I left the room feeling very humbled. I navigated through the crowd of people and collected my things, then paused to check my messages...

22 years ago, someone who abused me as a child had begun the process of reaching out to make amends. My grandmother was sick at the time, and I was filled with resistance about her cancer. I had no time to accept the offering from this man - no matter how real and heartfelt it may have been. He left his amends letter for me at my grandmother's house and I tore it up, unseen. There was a story in my head, one that cast this man as the monster and me as the victim, and I resisted letting that story go. Over the years, he has reached out several other times, and each time I resisted. Two years ago, after doing some very intense therapy, I decided to rewrite the story. I let go of the mantle of victim and I peeled off his monster's mask. I reached out to him. I sent him a message that said I forgave him and wished him well.

I heard nothing until today.

When I looked at my messages, I didn't recognize the name at first. And then I realized who it was from. The communication I sent two years ago finally reached him. He replied back with grace and love, and the bricks of resistance I had built up around my heart were gone.
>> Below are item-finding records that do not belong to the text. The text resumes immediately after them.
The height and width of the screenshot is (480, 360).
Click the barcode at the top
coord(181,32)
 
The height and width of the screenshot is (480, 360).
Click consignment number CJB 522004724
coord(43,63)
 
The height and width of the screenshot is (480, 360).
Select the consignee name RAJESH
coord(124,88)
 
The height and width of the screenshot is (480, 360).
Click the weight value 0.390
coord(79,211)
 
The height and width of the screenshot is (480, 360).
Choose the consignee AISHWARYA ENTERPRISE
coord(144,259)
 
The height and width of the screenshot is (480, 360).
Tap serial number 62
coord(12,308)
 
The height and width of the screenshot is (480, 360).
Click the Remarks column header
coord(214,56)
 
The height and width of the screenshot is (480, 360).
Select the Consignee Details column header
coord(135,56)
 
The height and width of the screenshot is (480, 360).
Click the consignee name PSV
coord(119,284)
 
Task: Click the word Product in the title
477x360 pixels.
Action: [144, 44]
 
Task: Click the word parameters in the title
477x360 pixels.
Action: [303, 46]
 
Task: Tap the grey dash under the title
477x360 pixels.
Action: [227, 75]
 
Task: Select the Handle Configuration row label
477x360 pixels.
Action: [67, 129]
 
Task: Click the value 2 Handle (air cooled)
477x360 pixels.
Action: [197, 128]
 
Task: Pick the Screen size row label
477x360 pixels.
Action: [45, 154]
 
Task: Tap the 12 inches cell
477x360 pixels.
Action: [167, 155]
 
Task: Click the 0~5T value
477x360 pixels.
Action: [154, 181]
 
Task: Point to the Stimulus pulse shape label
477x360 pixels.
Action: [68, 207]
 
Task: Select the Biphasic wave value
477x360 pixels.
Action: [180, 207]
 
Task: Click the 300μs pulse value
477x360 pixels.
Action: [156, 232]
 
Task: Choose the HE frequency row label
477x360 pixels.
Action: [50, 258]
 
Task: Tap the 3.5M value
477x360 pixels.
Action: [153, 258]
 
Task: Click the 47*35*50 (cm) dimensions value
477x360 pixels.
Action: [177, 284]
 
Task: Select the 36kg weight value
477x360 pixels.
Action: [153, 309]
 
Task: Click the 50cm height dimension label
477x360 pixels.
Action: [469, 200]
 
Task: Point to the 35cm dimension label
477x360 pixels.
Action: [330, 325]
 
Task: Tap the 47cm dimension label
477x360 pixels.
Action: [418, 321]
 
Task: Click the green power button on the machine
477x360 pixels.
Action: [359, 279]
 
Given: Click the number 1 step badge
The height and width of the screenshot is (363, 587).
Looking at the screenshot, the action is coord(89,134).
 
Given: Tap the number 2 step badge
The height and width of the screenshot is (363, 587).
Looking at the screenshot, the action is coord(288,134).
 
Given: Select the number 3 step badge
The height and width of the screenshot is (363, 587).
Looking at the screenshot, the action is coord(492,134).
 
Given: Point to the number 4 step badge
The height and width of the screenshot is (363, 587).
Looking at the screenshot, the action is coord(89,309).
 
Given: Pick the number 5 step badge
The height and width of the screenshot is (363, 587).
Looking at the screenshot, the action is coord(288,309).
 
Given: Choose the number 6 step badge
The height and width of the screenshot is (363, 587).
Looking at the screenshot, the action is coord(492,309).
Breath by breath. Step by step. Thought by thought. Moment by moment. Practice by practice.


Om guru bramha;
Guru Vishnu;
Guru devo maheshwara;
Guru sak shat;
Param bramha;
Tash mayishri;
Guruvey namaha.

I bow to my gurus and offer my efforts; to the guru that is this life; to the guru that is this path; to the guru who entrusts me with the hardships and the uncertainties on this journey; to the guru who sits within, who sits nearby and who lives without; and to the guru who is beyond all of this, who is formless and supreme; I offer my efforts.

Thank you to my gurus: to the painful childhood memories, to my own mind who clings, to my teachers along this path, and to the breath that I have the privilege to breathe.